As another argument against their claims, their principles have been maligned; the experience of a century is the refutation of the aspersion. The articles of their faith have been opposed, by the learned doctor, to the validity of their claims. Can their religion be an objection, where a total absence of all religion, where atheism itself, is none? The learned doctor, no doubt, thought he was praising the mercy with which they have been governed, when he dilated upon their poverty; but can poverty be an objection in an assembly whose humble and christian condescension shut not its doors even against the common beggar? He has traduced some of them by name: "Mr. Byrne, Mr. Keogh, and four or five ruffians from the Liberty;" but this is something better than frenzy; this is something better than the want of mere feeling and decorum; there cannot, perhaps, be a better way of evincing a further and more important want of the Irish nation, the want of a reformed representation of the people in parliament. For what can impress the necessity of it more strongly upon the justice, upon the humanity, the indignation, and the shame of an assembly of Irish gentlemen, than to find the people so stripped of all share in the representation, as that the most respectable class of our fellow-citizens, men who have acquired wealth upon the noblest principle, the practice of commercial industry and

integrity, could be made the butts of such idle and unavailing, such unworthy, such shameful abuse, without the possibility of having an opportunity to vindicate themselves-when men of that class can be exposed to the degradation of unanswered calumny, or the more bitter degradation of eleemosynary defence? [Mr. Curran touched upon a variety of other topics, and concluded with the most forcible appeal to the Minister, to the house, and to the country, upon the state of public affairs at home and abroad.] I insist that the measure is not, as it has been stated to be, a measure of mere internal policy; it is a measure that involves the question of right and wrong, of just and unjust; but it is more; it is a measure of the most absolute necessity, which cannot be denied, and which cannot safely be delayed. I cannot foresee future events; I cannot be appalled by the future, for I cannot see it; but the present I can see, and I cannot but see that it is big with danger: it may be the crisis of political life, or political extinction; it is a time fairly to state to the country whether they have anything, and what, to fight for; whether they are to struggle for a connexion of tyranny or of privilege; whether the administration of England will let us condescend to forgive the insolence of her happier days; or whether, as the beams of her prosperity have wasted and consumed us, so even the frost of her adversity shall perform the deleterious effects of fire, and burn upon our privileges and our hopes for ever.-Debates, vol. xvii., pp. 104-10.
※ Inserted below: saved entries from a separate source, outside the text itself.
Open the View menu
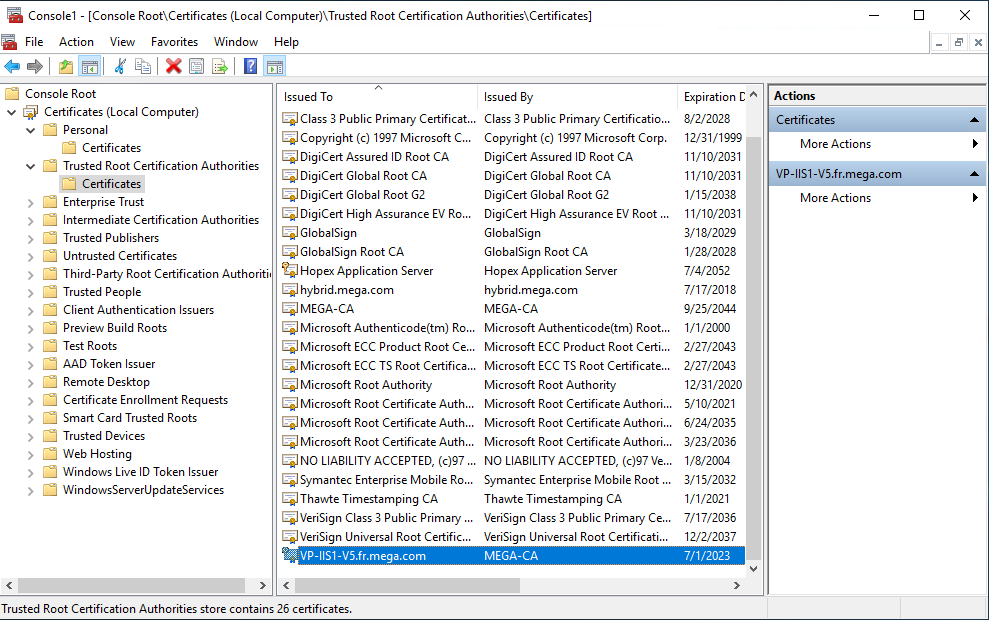The height and width of the screenshot is (620, 989). tap(122, 42)
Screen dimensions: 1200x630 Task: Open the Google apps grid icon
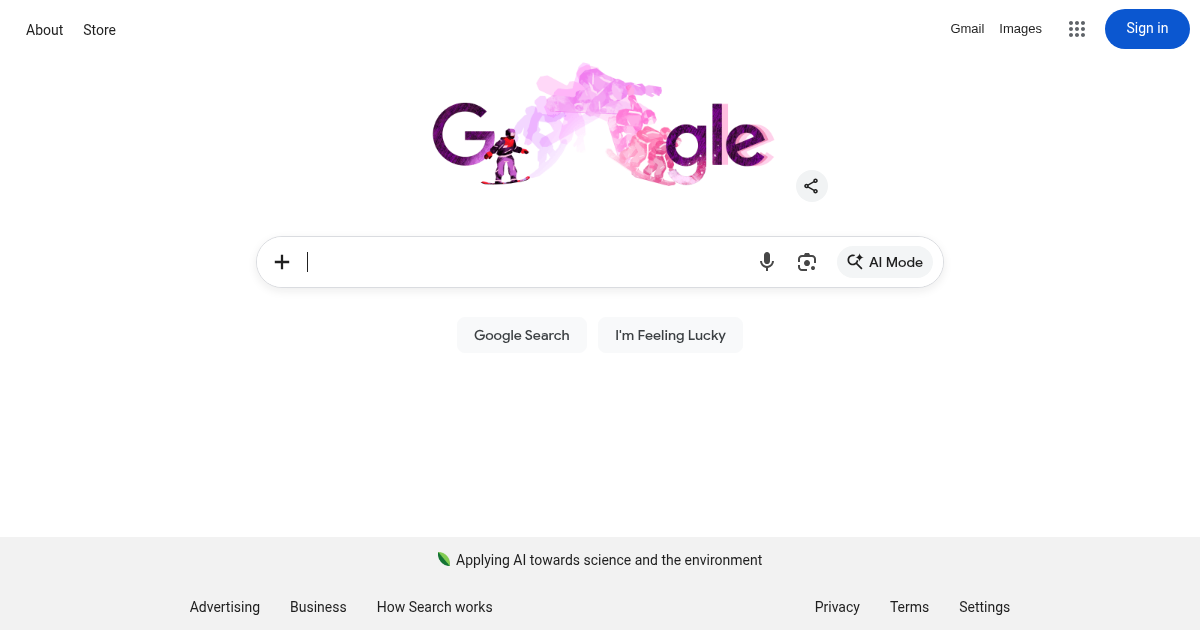tap(1077, 29)
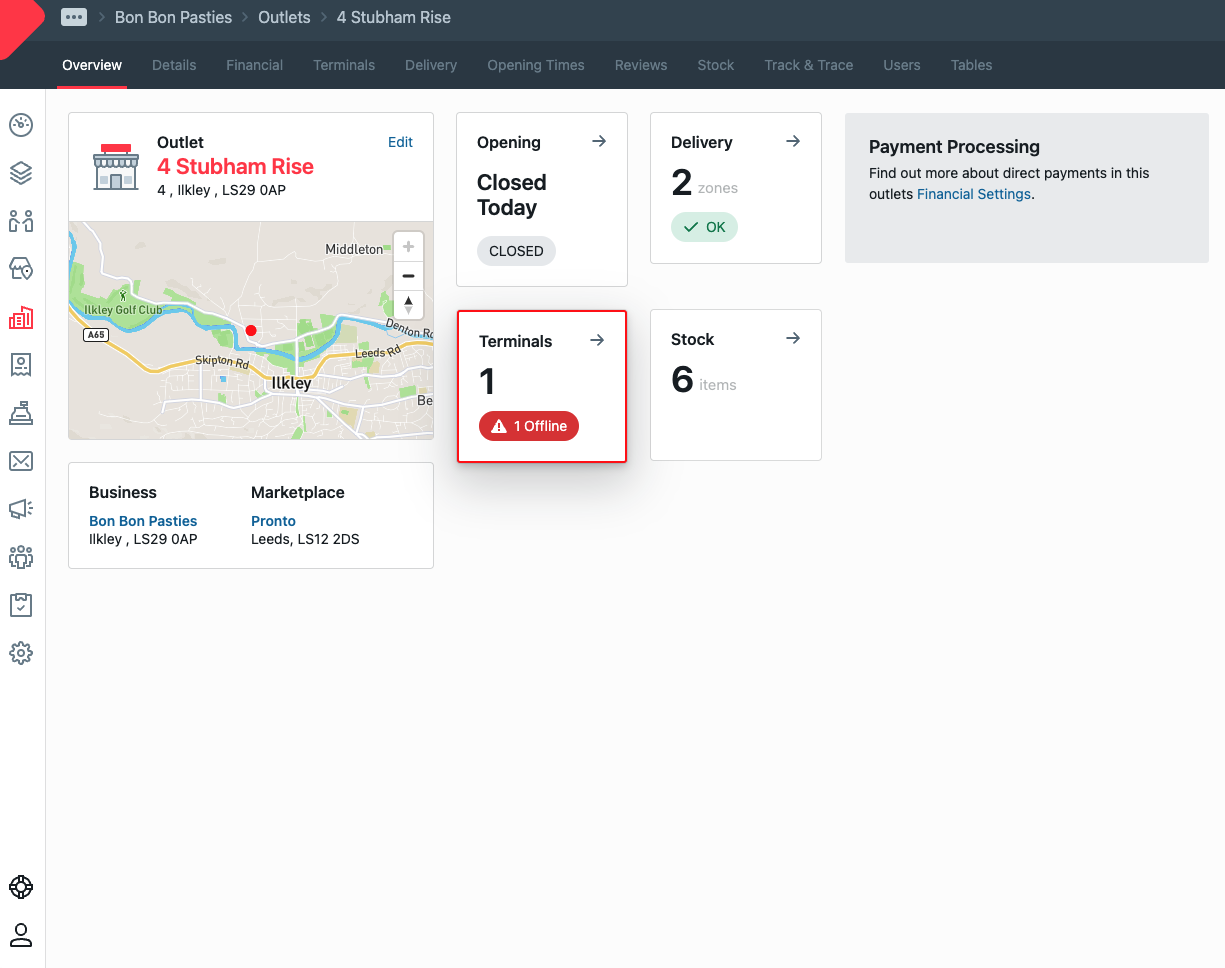Viewport: 1225px width, 968px height.
Task: Go to the Track & Trace tab
Action: point(808,65)
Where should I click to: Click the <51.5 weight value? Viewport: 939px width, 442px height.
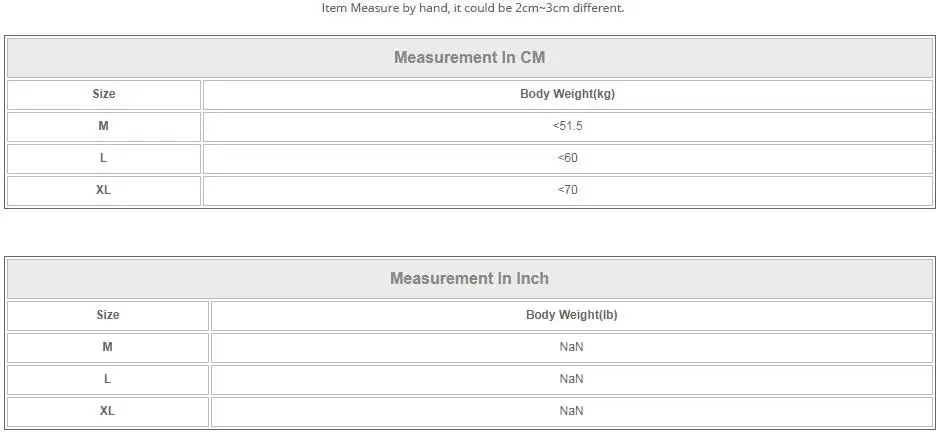point(568,126)
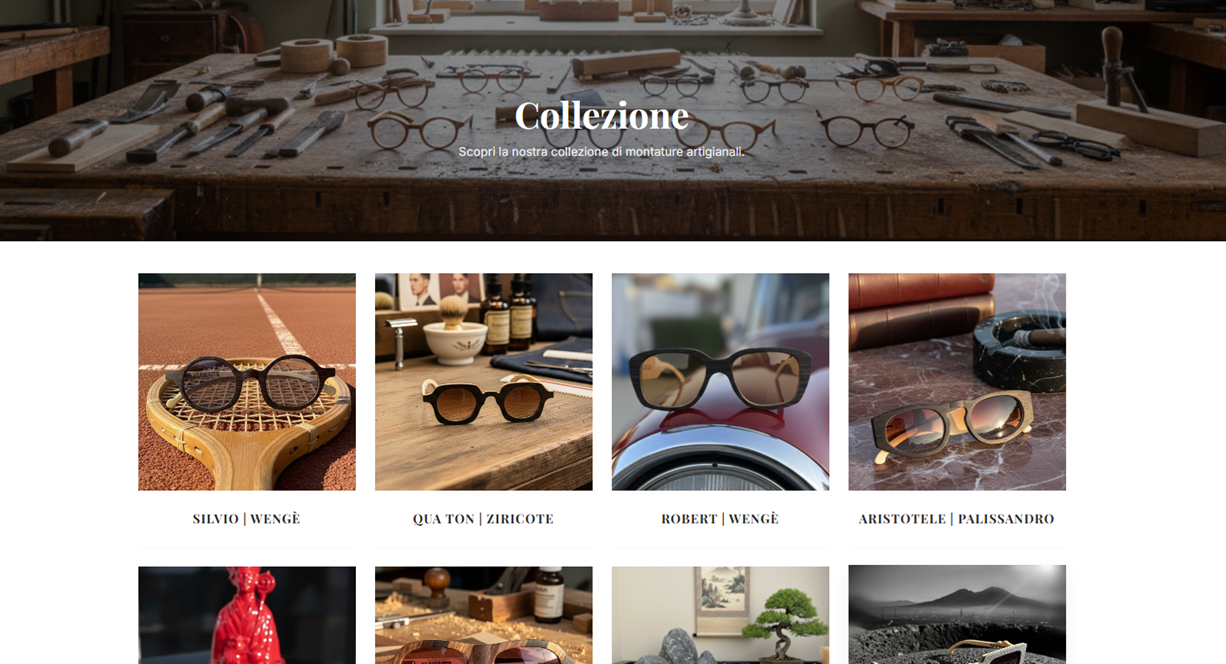Click the Collezione page heading
The image size is (1226, 664).
pyautogui.click(x=602, y=116)
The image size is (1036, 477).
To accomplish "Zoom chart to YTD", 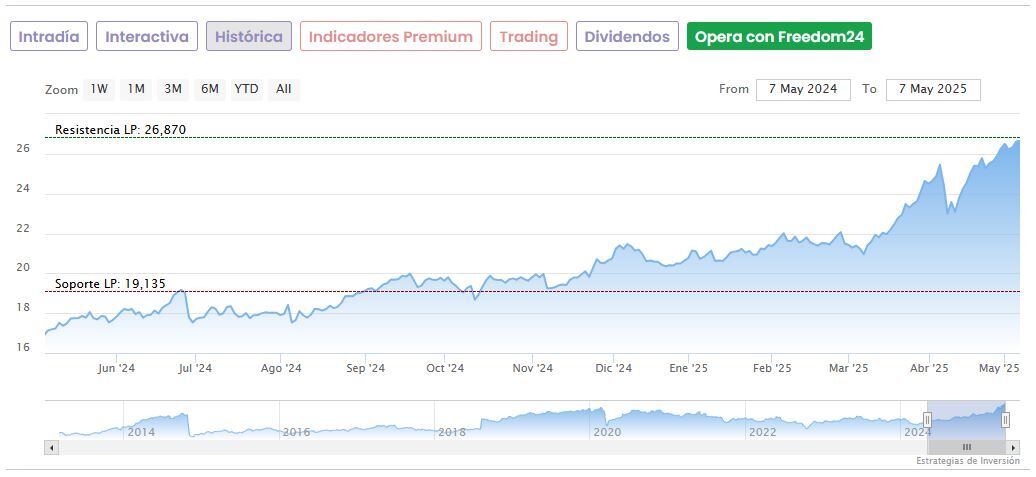I will coord(246,89).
Duquery's speech on the same side was most noble, but the motion was lost by 143 to 19.

HOCHE'S EXPEDITION.

January 6th, 1797.

SECRETARY PELHAM having brought down a message from the Lord Lieutenant full of English palaver, in reference to France and especially to the Expedition of Hoche, Grattan moved an amendment, censuring the inactivity of the British navy during the recent danger. Ponsonby supported, and Pelham and others resisted the amendment. There is a short speech of Sir Jonah Barrington's, then Mr. Barrington, and a hopeful lawyer, which I give as I find it :

"Mr. Barrington (in full uniform) was also against the amendment literally vi et armis. He repeated those arguments which he generally uses, drawn from the tendency of opposition speeches to inflame the public mind, and encourage the disciplined banditti of France again to attack us. He informed the house that on the present occasion he talked to them only as an Irish soldier ; when he should have taken off his uniform he would talk to them in his other capacity. He confessed his surprise that the right honourable gentleman who moved the amendment did not at this time of danger become an Irish soldierhe was astonished that at such a crisis the right honourable gentleman's hand hid its head."-Debates, vol. xvii., pp.171, 2.
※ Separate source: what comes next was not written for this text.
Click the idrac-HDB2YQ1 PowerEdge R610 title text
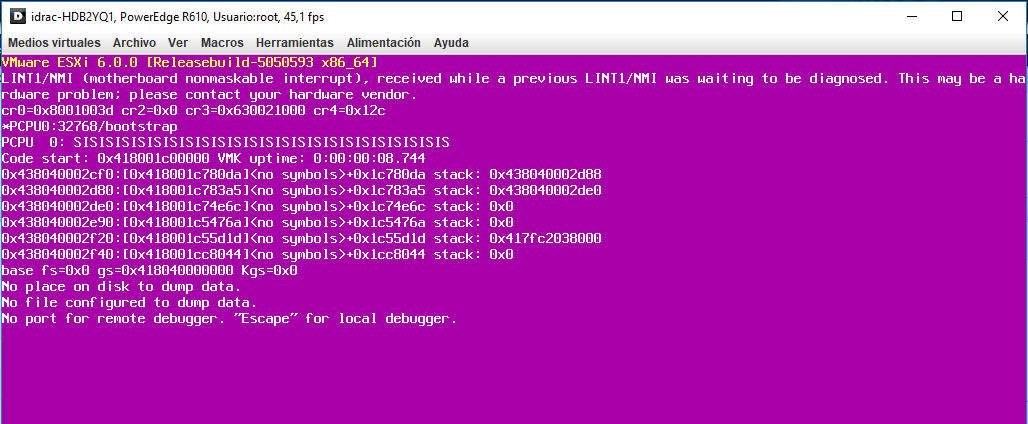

Duquery replied to his impertinence with overmuch apology, saying that Grattan was an enrolled Volunteer. After some further debate Curran said:

I strongly reprobate the mode used to hurry the house into a decision on subjects which require to be very maturely considered. The address may be considered, as it relates to the defence of the country by the British fleet; the negotiation with France; and as pledging the country to continue the war. With respect to the first, nothing is more clear than that it is a subject which deserves inquiry, and which the House cannot as yet have examined. All that is yet known on the subject is, that it has been understood for three months past that a design was entertained to invade Ireland. The British minister affected, indeed, not to believe this, and went so far as to say, on the very day when the French fleet were in Bantry Bay, that the report was but the frenetic rumour of the day. The armament, however, arrived, and on the whole coast of the kingdom of Ireland, a British line-of-battle ship was not to be seen. Why was this? I do not mean to criminate the admirals who commanded, nor the British cabinet; but I contend for it, the affair at first view appears such as deserves to be inquired into; and I will say more, that if parliament do not inquire, they will abandon their duty to their country and to themselves.

Ireland has a right to protection from Great Britain, and if it is not given, it becomes her parliament to inquire. I know, indeed, that the contributions of Ireland in a pecuniary way are laughed at by the great monied interest of Great Britain; but if the proportion of our wealth to her's were considered, it would be found we contribute a full share. But, besides our wealth, we contribute what to Britain is more essential than wealth-we contribute that, without which wealth would be useless to herwe give one hundred thousand men to her navy and to her armies. Ireland is entitled then to protection, but she receives it not. If parliament neglect, or refuse to inquire why she did not receive it, let them answer it to their country.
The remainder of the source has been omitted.